## begin Document
Even when everyone gets along, it’s worth documenting:
- who owns what (and whether equity is “earned” over time)
- what happens if someone stops working in the business
- how major decisions get made
- how to resolve disputes without destroying the company
This is where a shareholders agreement, constitution, and (in some cases) vesting arrangements can make a huge difference later.
5. Make Sure You’re Complying With The Key Laws That Apply To Almost Every Business
Legal compliance doesn’t have to be overwhelming - but you do want to know the basics. In New Zealand, most startups and SMEs run into the same core legal areas.
Consumer Law And Advertising Rules
If you sell to consumers, you’ll need to understand your obligations under the Consumer Guarantees Act 1993 and the Fair Trading Act 1986.
In practical terms, this means you should be careful about:
- making accurate claims in your ads and website copy (no misleading pricing, “before/after” claims, or vague promises you can’t back up)
- having clear refund/returns processes that don’t try to “contract out” of consumer guarantees
- ensuring your product or service matches how you described it
If you’re running promotions or pricing campaigns, it’s worth checking your wording carefully - this is a common area where small businesses get tripped up without meaning to.
## end Document
## begin Entries shown
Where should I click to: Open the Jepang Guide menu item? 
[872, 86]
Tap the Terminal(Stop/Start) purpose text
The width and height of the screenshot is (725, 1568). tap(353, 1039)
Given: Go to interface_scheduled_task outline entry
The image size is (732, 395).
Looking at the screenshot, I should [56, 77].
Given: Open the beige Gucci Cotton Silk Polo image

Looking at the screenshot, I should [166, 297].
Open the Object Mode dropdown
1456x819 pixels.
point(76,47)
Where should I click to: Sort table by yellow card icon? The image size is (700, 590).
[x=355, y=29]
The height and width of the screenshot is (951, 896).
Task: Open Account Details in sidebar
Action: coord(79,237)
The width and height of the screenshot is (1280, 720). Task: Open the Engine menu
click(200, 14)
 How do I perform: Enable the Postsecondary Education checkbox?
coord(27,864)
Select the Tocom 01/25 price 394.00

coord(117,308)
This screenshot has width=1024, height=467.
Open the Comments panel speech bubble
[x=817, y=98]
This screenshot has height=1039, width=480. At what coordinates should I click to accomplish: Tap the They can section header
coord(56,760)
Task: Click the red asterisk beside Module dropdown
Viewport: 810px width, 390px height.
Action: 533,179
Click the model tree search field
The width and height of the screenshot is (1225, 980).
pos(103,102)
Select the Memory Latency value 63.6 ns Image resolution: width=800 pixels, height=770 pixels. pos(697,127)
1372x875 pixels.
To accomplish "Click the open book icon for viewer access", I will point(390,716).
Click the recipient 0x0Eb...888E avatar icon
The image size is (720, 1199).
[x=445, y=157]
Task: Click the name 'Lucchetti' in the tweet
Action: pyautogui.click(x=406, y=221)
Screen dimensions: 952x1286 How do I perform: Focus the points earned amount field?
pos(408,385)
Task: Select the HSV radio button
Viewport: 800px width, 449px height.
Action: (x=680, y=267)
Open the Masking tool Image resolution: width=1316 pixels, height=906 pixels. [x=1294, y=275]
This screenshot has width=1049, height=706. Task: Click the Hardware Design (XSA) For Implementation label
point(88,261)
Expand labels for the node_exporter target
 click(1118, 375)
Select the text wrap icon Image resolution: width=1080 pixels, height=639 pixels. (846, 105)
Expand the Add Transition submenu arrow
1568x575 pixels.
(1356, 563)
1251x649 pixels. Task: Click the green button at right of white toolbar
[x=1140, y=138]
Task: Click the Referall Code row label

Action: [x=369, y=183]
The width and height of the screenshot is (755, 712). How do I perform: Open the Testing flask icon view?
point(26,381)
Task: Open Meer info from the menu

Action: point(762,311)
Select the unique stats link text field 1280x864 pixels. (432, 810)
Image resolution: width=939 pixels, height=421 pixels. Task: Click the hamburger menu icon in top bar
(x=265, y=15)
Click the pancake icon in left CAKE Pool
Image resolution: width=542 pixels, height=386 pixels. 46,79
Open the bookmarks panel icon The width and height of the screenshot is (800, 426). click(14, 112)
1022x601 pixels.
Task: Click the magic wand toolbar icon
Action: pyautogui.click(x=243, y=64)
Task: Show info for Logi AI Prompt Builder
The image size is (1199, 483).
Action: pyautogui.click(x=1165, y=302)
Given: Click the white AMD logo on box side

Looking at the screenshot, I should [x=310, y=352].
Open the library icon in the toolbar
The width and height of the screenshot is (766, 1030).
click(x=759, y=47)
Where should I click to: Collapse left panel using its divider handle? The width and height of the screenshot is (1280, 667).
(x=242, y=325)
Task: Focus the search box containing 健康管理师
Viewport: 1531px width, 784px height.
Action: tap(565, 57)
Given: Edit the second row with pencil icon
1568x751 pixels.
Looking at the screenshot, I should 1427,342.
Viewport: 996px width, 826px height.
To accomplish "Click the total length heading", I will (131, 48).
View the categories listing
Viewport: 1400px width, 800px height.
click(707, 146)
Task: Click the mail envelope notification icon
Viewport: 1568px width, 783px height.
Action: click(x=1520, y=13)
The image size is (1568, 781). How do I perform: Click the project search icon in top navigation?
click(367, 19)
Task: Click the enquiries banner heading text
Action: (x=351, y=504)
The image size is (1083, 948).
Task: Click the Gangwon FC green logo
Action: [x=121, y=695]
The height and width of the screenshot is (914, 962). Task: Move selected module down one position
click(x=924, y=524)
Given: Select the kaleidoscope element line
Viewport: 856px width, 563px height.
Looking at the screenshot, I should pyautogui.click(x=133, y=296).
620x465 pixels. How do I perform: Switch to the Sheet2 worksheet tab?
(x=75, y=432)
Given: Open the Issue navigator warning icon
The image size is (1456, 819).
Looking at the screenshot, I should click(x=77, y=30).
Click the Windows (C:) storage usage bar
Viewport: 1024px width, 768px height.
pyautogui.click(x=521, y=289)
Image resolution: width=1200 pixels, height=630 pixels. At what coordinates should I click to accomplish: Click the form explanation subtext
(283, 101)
## end Entries shown
# Job A
Answer these from the business law guide:
(i) Besides a shareholders agreement and a constitution, what arrangements does it say can make a huge difference later in some cases?
(ii) Which two Acts does it name as setting obligations for businesses that sell to consumers?
(iii) What kind of activity does it call a common area where small businesses get tripped up without meaning to?
# Job B
Continue the business law guide from its last sentence.
The material has no part in this.

# Task output A
(i) Vesting arrangements.
(ii) The Consumer Guarantees Act 1993 and the Fair Trading Act 1986.
(iii) Running promotions or pricing campaigns.

# Task output B
Privacy And Data Protection
If you collect customer details, you’ll likely have obligations under the Privacy Act 2020.
Some practical privacy steps include:
- only collecting information you actually need
- storing it securely and limiting staff access
- being transparent about how you use and share information
- having a process to respond if someone asks for access to their information
This is especially important if you use third-party tools for email marketing, customer management, or payments.
Health And Safety Responsibilities
Even small teams have health and safety obligations. Under the Health and Safety at Work Act 2015, businesses must take reasonably practicable steps to keep workers and others safe.
This can apply whether you:
- operate from a physical premises
- visit client sites
- send workers on the road
- have staff working from home
The key is to treat health and safety as part of your systems, not a “tick the box later” task.
Employment Law (If You’re Hiring)
Hiring your first employee is a big milestone - and it’s also where legal risk can spike if processes aren’t in place.
If you’re employing staff, you’ll want to make sure you have:
- a written Employment Contract that matches the role and working arrangements
- clear policies and expectations (especially around conduct, leave, and performance)
- payroll systems that correctly handle pay, KiwiSaver, and leave entitlements (your payroll provider or accountant can help you set this up correctly)
Employment law problems often don’t come from “bad intentions” - they come from unclear documentation and inconsistent processes. Setting it up properly from day one helps you avoid that.
Key Takeaways
- A practical starting a business checklist should cover both setup and legal risk - because legal foundations are part of building a business, not an optional extra.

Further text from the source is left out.